World Press Photo 2019, lo scatto dell’anno è la foto della bimba honduregna di John Moore

World Press Photo 2019, lo scatto dell’anno è la foto della bimba honduregna di John Moore

World Press Photo

La foto della bimba honduregna di due anni che piange mentre la mamma viene perquisita al confine tra Messico e Usa ha vinto l’edizione 2019. Il World Press Photo è il più importante premio di fotogiornalismo al mondo. Le immagini finaliste saranno esposte in anteprima mondiale a Palazzo delle Esposizioni, a Roma, dal 25 aprile al 26 maggio.

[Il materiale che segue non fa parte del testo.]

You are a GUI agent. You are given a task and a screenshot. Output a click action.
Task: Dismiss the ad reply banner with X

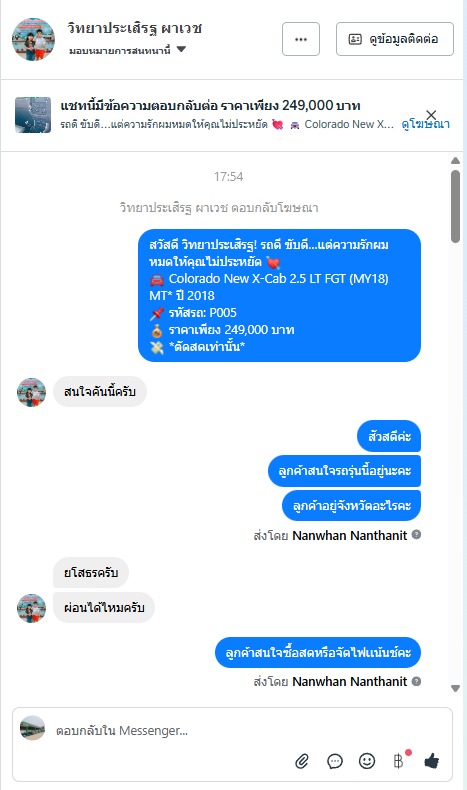coord(431,115)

La foto che ha fatto il giro del mondo della bimba honduregna di due anni che piange mentre la mamma viene perquisita al confine tra Messico e Usa ha vinto il prestigioso premio World Press Photo of the Year, il più importante premio di fotogiornalismo organizzato dall’omonima fondazione olandese dal 1955. L’immagine è stata scattata dal fotografo di Getty Images, John Moore lo scorso 12 giugno, andando inevitabilmente ad alimentare le polemiche sulla politica di Trump sulla separazione delle famiglie al confine tra Stati Uniti e Messico.

Nella galleria una carrellata delle foto premiate

 John Moore

“Il mio obiettivo da quando, dieci anni fa, ho iniziato a occuparmi con le mie foto di immigrazione e sicurezza delle frontiere è stato quello di fare luce su una tematica che viene spesso raccontata solo attraverso le statistiche. Sono molto orgoglioso di vedere che questo lavoro sta avendo un impatto su un pubblico globale”, ha spiegato Moore.

La Foto

Special correspondent e senior photographer di Getty Images, Moore segure da dieci anni la crisi dell’immigrazione al confine tra Stati Uniti e Messico, e all’inizio di quest’anno ha pubblicato su questo argomento il libro ‘Undocumented: The Immigration and the Militarization of the US-Mexico Border’.

Il tema dei migranti è anche il protagonista del World Press Photo Story of the Year. Lo scatto premiato (The Migrant Caravan) di Pieter Ten Hoopen mostra un gruppo di persone che corre verso un camion che si è fermato per dare loro un passaggio, fuori Tapanatepec, in Messico, il 30 ottobre 2018, per raggiungere gli Stati Uniti.

I Vincitori

I vincitori sono stato annunciati durante il World Press Photo Awards Show ad Amsterdam l’11 aprile.
Quest’anno il concorso ha visto la partecipazione di 4.783 fotografi provenienti da 129 paesi diversi, per un totale di 78.801 immagini. I finalisti e candidati ai premi sono stati 43, provenienti da 25 Paesi: Australia, Belgio, Brasile, Canada, Repubblica Ceca, Egitto, Francia, Germania, Ungheria, Iran, Italia, Messico, Paesi Bassi, Norvegia, Filippine, Portogallo, Russia, Sud Africa, Spagna, Svezia, Syria, Turchia, Regno Unito, Stati Uniti, e Venezuela.

Oltre a Moore sono stati premiati altri due fotografi dello staff di Getty Images, Brent Stirton e Chris McGrath, che hanno anche vinto una serie di altri premi in diverse categorie: McGrath il primo posto per General News, Moore il primo posto per Spot News, Stirton il primo posto per Environment e per Nature Stories.

Tra i vincitori del premio di fotogiornalismo, anche due italiani: Marco Gualazzini dell’agenzia Contrasto che ha vinto nella categoria Ambiente, Storie, con un lavoro sulla crisi umanitaria nel Ciad, ed era tra i finalisti per entrambi i premi più importanti. E Lorenzo Tugnoli, sempre di Contrasto, che ha vinto nella categoria General News, Storie, con un lavoro per il Washington Post sulla tragedia umanitaria in Yemen e anche le sue foto erano tra le finaliste per il World Press Photo Story of the Year.